TL;DR: In this article , an algorithm-based fault tolerance (ABFT) approach is proposed to detect silent errors in general matrix multiplication (GEMM) computations traced to hardware sources.

Abstract: General Matrix Multiplication (GEMM) is instrumental in myriads of scientific, high-performance computing, and machine learning applications such as computer vision, recommendation models, and weather forecasts. It is vital to make them fail-safe in safety-critical and high-precision applications. Companies like Meta and Google have recently reported sporadic silent errors in GEMM computations traced to hardware sources. Silent errors are hard to detect, requiring specialized solutions to detect them. Hardware redundancy approaches such as double or triple modular redundancy effectively detect or correct such errors, but they have a large area and power overhead. Algorithm-based Fault Tolerance (ABFT) has been shown to offer an effective alternative at a far lower overhead.
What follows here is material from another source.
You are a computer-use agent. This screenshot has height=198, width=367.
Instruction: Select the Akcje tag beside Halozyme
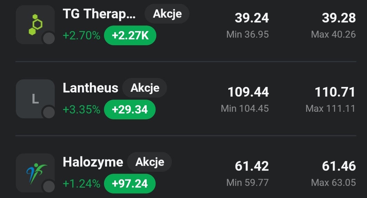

Modern CPUs feature advanced vector extensions (AVX) capable of executing SIMD instructions. This paper describes a new ABFT approach designed to take advantage of the AVX feature. Our core algorithm relies on the classical tile-based outer-product approach but enhances standard check-sum calculation using a tile vector. The implementation parameters are fine-tuned to fit the available number of AVX registers. Our results indicate that we can achieve 100% error detection in GEMM at an overhead of just 0.21% for the integer data type. Unfortunately, due to rounding errors, addition of floating-point numbers is not an associative operation, creating difficulties for ABFT. To mitigate the impact of rounding errors, we introduce the concept of relative error checking and perform error analysis for various error classes to show that the proposed approach totally eliminates false positive errors.